### DIRECTIONS FOR THIS TASK
Repeat exactly the lines below that lie between the line with "Click the scroll-up" and the line with "You are a computer-use", counting both of those lines as part of the answer.

### DATASET RECORDS
━━━━━━━━━━━━━━━━━━━━━━━━━━━━━━

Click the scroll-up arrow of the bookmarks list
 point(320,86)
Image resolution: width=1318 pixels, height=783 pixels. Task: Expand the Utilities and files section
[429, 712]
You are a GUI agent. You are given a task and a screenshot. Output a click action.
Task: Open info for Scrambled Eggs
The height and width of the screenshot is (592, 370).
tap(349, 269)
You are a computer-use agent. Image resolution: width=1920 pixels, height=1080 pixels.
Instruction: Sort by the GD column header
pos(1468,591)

━━━━━━━━━━━━━━━━━━━━━━━━━━━━━━

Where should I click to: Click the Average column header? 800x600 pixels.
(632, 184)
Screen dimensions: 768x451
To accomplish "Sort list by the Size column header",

━━━━━━━━━━━━━━━━━━━━━━━━━━━━━━

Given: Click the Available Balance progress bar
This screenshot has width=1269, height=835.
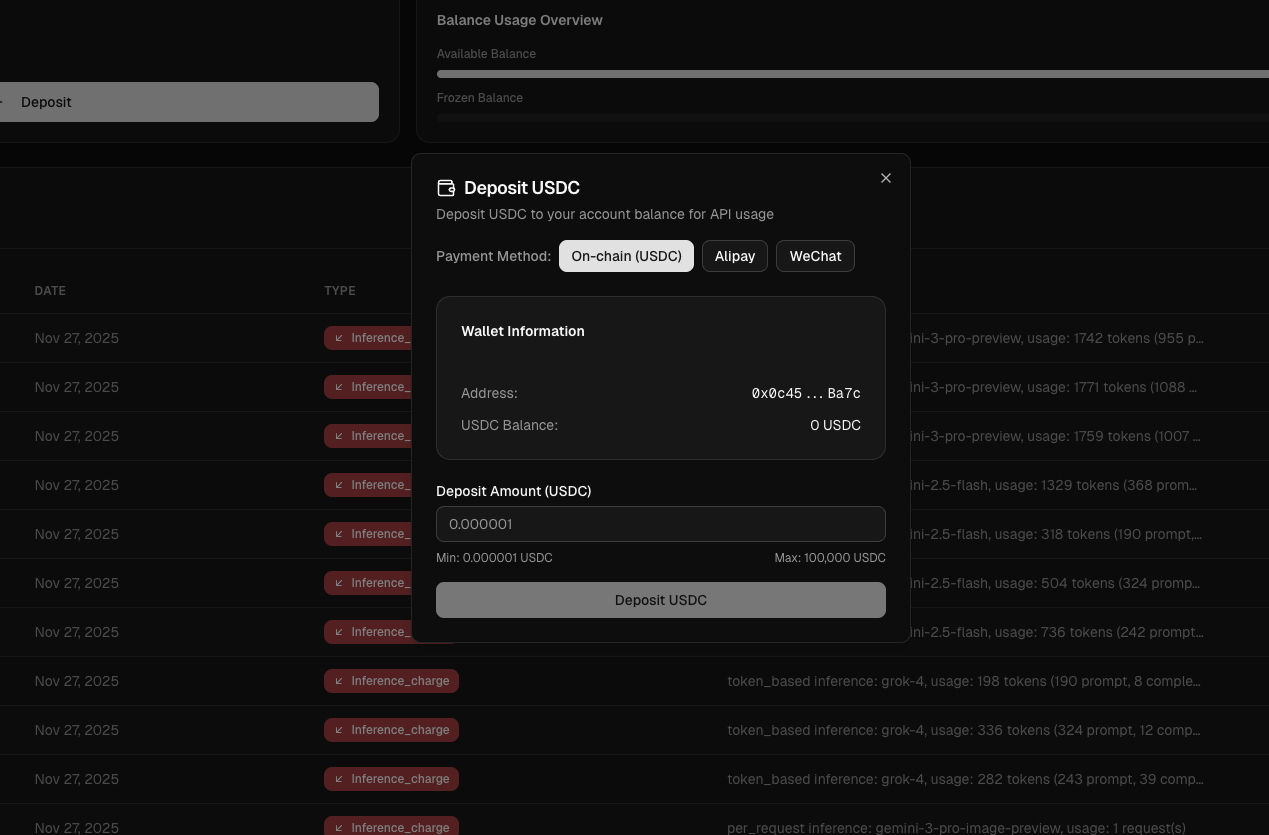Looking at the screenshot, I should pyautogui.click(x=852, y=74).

━━━━━━━━━━━━━━━━━━━━━━━━━━━━━━

### EXERCISE RESULT
Click the scroll-up arrow of the bookmarks list
 point(320,86)
Image resolution: width=1318 pixels, height=783 pixels. Task: Expand the Utilities and files section
[429, 712]
You are a GUI agent. You are given a task and a screenshot. Output a click action.
Task: Open info for Scrambled Eggs
The height and width of the screenshot is (592, 370).
tap(349, 269)
You are a computer-use agent. Image resolution: width=1920 pixels, height=1080 pixels.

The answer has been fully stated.